╭─ Information shown
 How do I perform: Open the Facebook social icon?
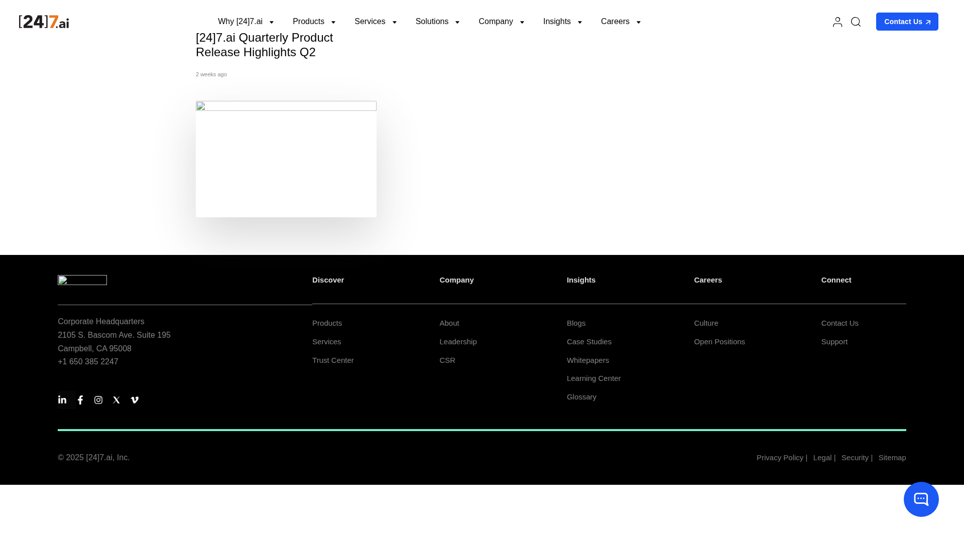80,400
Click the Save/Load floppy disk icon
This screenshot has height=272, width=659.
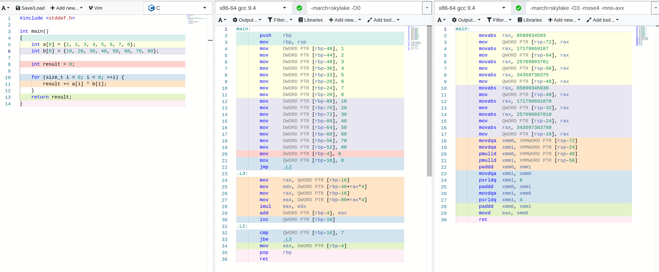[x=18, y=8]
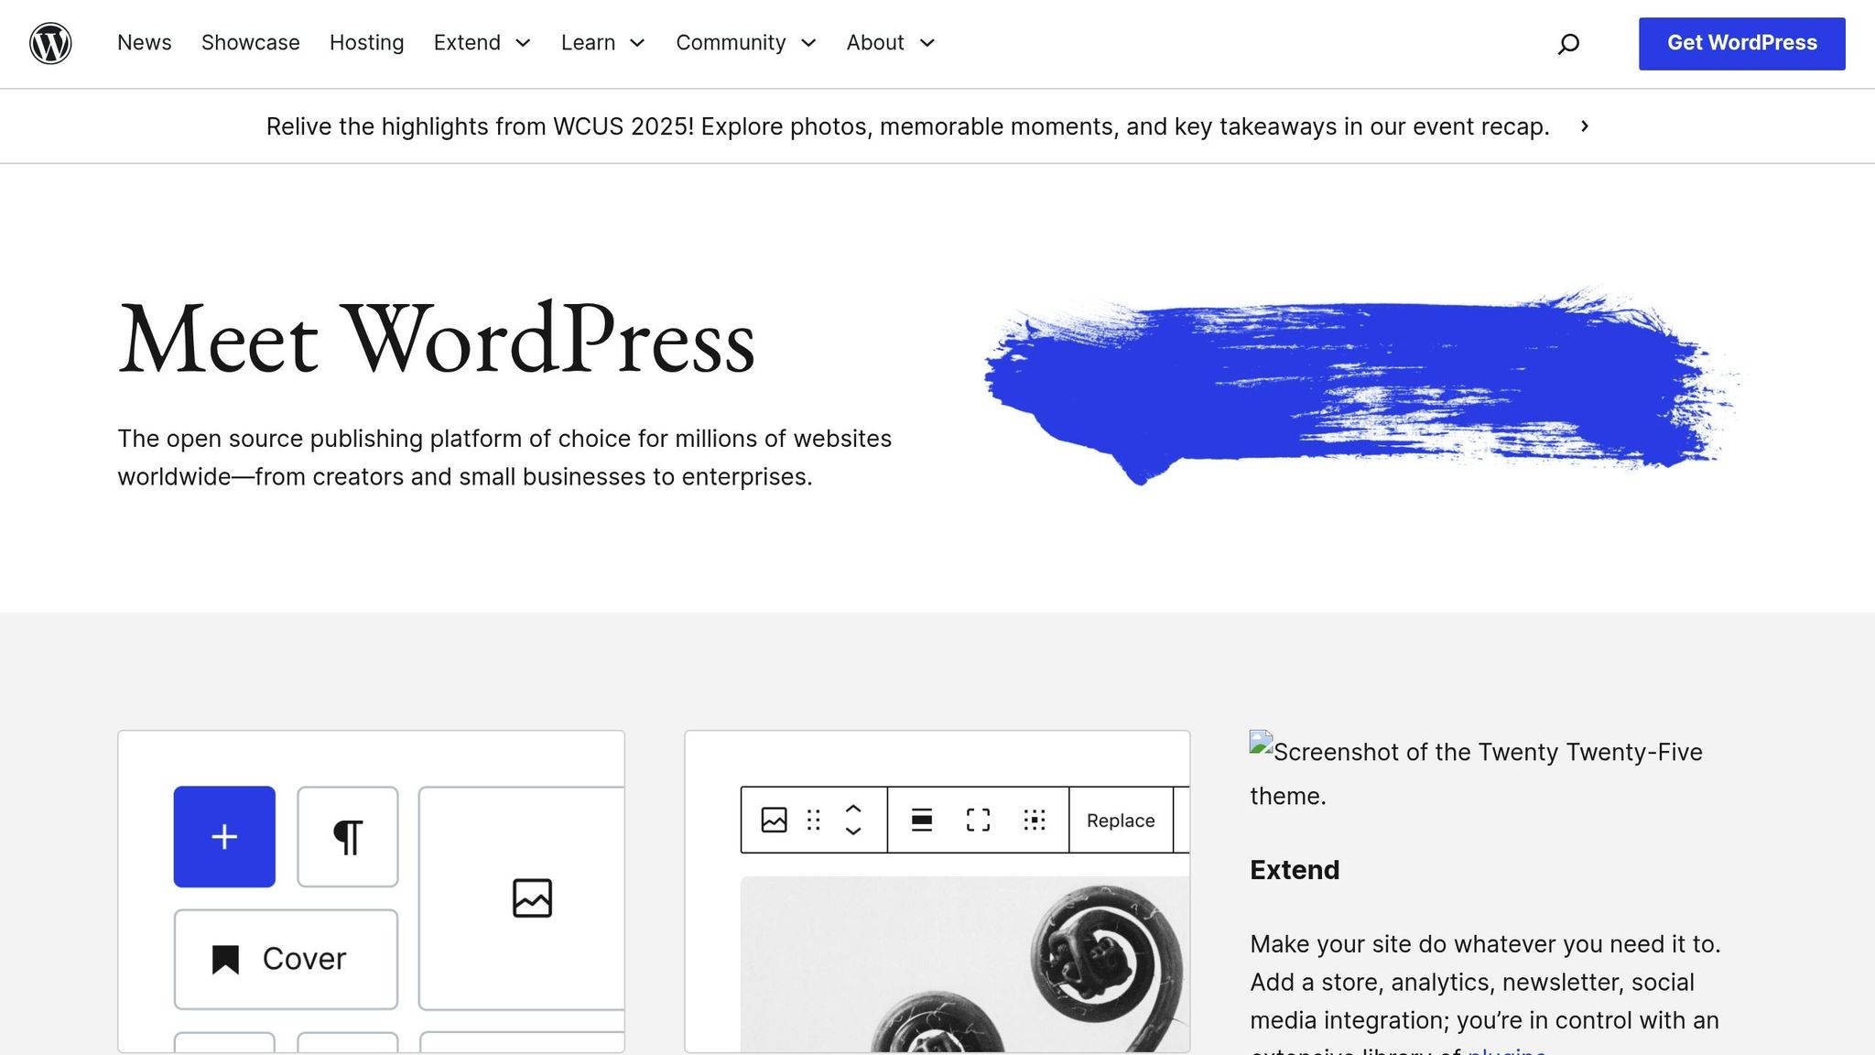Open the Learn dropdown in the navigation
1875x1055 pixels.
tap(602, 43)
╰─
» **What is needed**: Without the pictures, transcribe the listing exactly as it stands.

» **Task answer**:
 How do I perform: Open the Facebook social icon?
80,400
Click the Save/Load floppy disk icon
This screenshot has height=272, width=659.
[x=18, y=8]
Open the Learn dropdown in the navigation
1875x1055 pixels.
tap(602, 43)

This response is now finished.